Requirement
Take the line that contains "Task: Click the Fechar button" as the first and the last line of the material as the final one; set down exactly the lines in that span.

Dataset records
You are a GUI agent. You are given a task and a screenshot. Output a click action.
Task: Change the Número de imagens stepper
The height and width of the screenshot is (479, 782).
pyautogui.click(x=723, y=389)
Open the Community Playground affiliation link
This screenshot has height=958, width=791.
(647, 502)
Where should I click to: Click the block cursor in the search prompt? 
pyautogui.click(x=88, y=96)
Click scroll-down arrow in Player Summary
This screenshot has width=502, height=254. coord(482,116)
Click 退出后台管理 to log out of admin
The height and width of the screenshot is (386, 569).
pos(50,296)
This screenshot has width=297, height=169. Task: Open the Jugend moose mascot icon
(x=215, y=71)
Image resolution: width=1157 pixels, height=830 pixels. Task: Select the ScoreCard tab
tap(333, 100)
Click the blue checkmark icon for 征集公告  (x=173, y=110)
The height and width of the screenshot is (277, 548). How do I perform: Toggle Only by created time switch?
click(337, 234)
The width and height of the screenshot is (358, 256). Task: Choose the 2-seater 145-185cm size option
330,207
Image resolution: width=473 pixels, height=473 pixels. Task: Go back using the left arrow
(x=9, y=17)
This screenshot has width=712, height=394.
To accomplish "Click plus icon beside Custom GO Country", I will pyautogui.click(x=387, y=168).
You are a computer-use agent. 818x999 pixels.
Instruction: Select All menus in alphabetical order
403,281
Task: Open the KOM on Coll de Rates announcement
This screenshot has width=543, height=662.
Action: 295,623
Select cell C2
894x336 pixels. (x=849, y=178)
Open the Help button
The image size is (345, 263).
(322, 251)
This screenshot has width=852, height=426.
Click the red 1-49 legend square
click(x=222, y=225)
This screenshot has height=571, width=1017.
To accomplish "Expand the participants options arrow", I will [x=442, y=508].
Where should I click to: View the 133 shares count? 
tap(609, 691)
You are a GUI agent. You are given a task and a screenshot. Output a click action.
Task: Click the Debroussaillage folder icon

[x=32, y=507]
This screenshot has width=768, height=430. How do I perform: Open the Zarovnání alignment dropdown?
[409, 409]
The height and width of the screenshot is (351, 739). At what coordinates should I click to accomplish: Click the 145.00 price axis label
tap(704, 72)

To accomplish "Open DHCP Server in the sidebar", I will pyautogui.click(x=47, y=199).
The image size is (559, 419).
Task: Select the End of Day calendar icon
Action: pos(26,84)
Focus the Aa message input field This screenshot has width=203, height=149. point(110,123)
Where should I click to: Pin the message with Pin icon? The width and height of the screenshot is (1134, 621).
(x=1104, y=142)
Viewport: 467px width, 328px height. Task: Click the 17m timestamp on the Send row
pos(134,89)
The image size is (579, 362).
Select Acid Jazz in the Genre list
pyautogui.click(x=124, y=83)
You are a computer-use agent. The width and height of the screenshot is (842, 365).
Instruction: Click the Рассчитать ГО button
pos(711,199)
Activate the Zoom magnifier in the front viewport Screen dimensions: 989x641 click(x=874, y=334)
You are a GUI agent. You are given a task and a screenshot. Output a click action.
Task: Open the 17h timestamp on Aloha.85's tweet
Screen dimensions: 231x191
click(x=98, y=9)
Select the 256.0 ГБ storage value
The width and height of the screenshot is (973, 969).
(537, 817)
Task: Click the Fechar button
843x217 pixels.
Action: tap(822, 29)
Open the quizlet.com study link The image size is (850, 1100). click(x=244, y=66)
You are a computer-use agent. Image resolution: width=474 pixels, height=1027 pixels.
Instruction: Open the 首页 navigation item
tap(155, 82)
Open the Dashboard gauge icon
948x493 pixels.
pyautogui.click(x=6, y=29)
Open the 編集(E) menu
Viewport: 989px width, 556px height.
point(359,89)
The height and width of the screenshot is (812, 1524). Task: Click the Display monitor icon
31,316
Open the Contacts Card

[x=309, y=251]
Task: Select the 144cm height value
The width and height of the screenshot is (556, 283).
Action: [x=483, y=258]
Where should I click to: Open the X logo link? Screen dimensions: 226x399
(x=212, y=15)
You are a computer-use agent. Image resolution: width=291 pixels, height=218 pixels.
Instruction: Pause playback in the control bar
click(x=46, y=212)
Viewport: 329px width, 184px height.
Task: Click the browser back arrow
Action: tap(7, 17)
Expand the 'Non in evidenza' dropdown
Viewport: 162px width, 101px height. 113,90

Result of this task
Task: Click the Fechar button
843x217 pixels.
Action: tap(822, 29)
Open the quizlet.com study link The image size is (850, 1100). click(x=244, y=66)
You are a computer-use agent. Image resolution: width=474 pixels, height=1027 pixels.
Instruction: Open the 首页 navigation item
tap(155, 82)
Open the Dashboard gauge icon
948x493 pixels.
pyautogui.click(x=6, y=29)
Open the 編集(E) menu
Viewport: 989px width, 556px height.
point(359,89)
The height and width of the screenshot is (812, 1524). Task: Click the Display monitor icon
31,316
Open the Contacts Card

[x=309, y=251]
Task: Select the 144cm height value
The width and height of the screenshot is (556, 283).
Action: [x=483, y=258]
Where should I click to: Open the X logo link? Screen dimensions: 226x399
(x=212, y=15)
You are a computer-use agent. Image resolution: width=291 pixels, height=218 pixels.
Instruction: Pause playback in the control bar
click(x=46, y=212)
Viewport: 329px width, 184px height.
Task: Click the browser back arrow
Action: tap(7, 17)
Expand the 'Non in evidenza' dropdown
Viewport: 162px width, 101px height. 113,90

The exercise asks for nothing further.